**What needs to be done**
Write out again the lines from the one containing "This screenshot has height=700, width=1200." through the one containing "the example1.quicktime file", leaving the pictures out.

**Extracted entries**
* BEGIN *
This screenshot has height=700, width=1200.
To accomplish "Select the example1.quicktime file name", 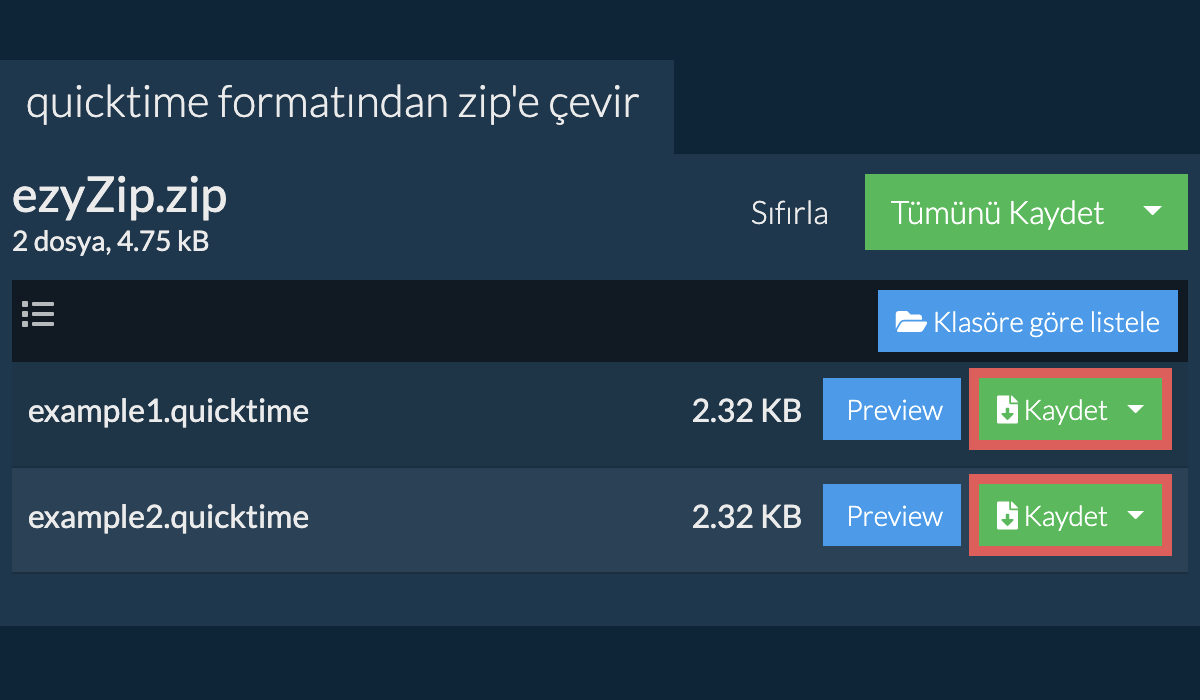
* END *
* BEGIN *
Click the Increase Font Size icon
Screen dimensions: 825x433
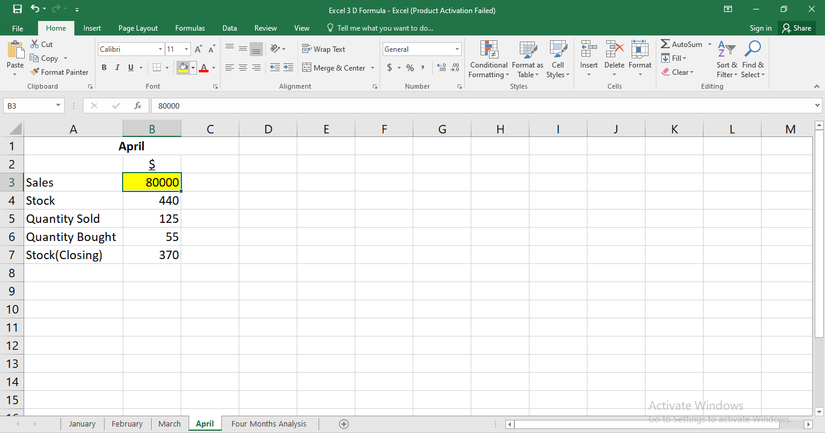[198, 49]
* END *
**Response for this exercise**
This screenshot has height=700, width=1200.
To accomplish "Select the example1.quicktime file name", 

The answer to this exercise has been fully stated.